The happiest state with a low suicide rate? Hawaii, which should surprise no one. Colorado is just a touch happier, but has a suicide rate that's nearly double.
A striking study of the emotional impact of breakups: The strike in question being the one that stopped the production of new TV shows back in 2007, and the breakup was the forced separation between viewers and the characters they liked. During the strike, college students were surveyed with questions like, "My favorite character makes me feel comfortable, as if I am with a friend." Those who watched shows for companionship and escape tended to be hit hard by the strike. Instead of going out and getting a life, however, they responded to the loss of new episodes by consuming other media, like the Internet. Before anyone starts stereotyping, males and females were apparently hit equally hard by this.
World's oldest toothache: Pity Labidosaurus hamatus. This early reptile predated the origin of dental care by many millions of years, and yet fossil evidence indicated some individuals developed nasty abscesses. Back then, keeping teeth in place for extended periods of time was an evolutionary novelty, driven by increased processing of food in the mouth as they turned to a plant-rich diet. That, in turn, led to increased wear and damage, which enabled the infection to take hold. The new finding "predate[s] the previous record for oral and dental disease in a terrestrial vertebrate by nearly 200 million years," according to the journal's publisher.
A surgical hangover: Great experimental technique here: take groups of surgical students out, get half of them hammered, and then test them on a virtual reality surgery system the next day. The results were not happy for the virtual patients of the boozy groups: "Excessive consumption of alcohol appeared to degrade surgical performance the following day even at 4 pm." To make sure that none of the budding surgeons held back when offered an open bar tab, the researchers went along on the nights out to take notes on the students' inebriation status. No word on how the investigator's drinking may have influenced these status reports.

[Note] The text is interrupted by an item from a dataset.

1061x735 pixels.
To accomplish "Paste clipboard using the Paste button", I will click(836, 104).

Sorry, you're not my gut type: More sequencing of the fecal metagenome, which reveals the full complement of bacteria that lives in an organism's gut. In this case, a team did a comparison of 22 human metagenomes, originating in four different countries. Not surprisingly, the gut bacteria clustered in similar groups. The weird thing about it is that these clusters didn't group the guts by nation of origin or even continent. The authors suggest that these three "enterotypes" represent stable host-microbe states, and are driven by a mixture of the gut environment and competition among the bacteria there. They also argue that the enterotype may influence a person's response to dietary changes and drug intake, and thus may help explain some degree of human variability.